Entries shown>
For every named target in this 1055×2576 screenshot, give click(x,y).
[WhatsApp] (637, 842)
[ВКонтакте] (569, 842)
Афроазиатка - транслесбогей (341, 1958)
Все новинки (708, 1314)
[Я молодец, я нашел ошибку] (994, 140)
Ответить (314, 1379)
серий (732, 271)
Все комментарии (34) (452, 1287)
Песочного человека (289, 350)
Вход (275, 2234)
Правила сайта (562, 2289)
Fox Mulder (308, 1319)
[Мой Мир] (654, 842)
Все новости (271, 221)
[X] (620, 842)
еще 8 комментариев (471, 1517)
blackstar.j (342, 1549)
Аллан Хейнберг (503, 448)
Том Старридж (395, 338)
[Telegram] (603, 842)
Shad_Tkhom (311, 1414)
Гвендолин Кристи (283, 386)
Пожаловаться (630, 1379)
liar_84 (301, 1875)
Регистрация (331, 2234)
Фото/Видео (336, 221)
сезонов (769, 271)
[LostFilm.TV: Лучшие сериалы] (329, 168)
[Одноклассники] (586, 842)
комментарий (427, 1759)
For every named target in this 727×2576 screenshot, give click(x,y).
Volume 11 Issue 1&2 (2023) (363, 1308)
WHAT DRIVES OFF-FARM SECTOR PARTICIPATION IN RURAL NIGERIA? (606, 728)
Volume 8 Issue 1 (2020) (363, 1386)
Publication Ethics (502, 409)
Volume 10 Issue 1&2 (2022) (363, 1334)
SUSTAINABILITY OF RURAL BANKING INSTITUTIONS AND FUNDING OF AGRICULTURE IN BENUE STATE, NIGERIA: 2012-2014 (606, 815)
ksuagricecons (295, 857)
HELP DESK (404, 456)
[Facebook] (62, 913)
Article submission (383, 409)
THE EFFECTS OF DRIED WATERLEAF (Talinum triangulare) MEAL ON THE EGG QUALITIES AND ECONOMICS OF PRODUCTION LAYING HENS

Exercise aim> For the word "every", count how many lines of the entries contain it; give the number and nothing more.

Response to this task> 2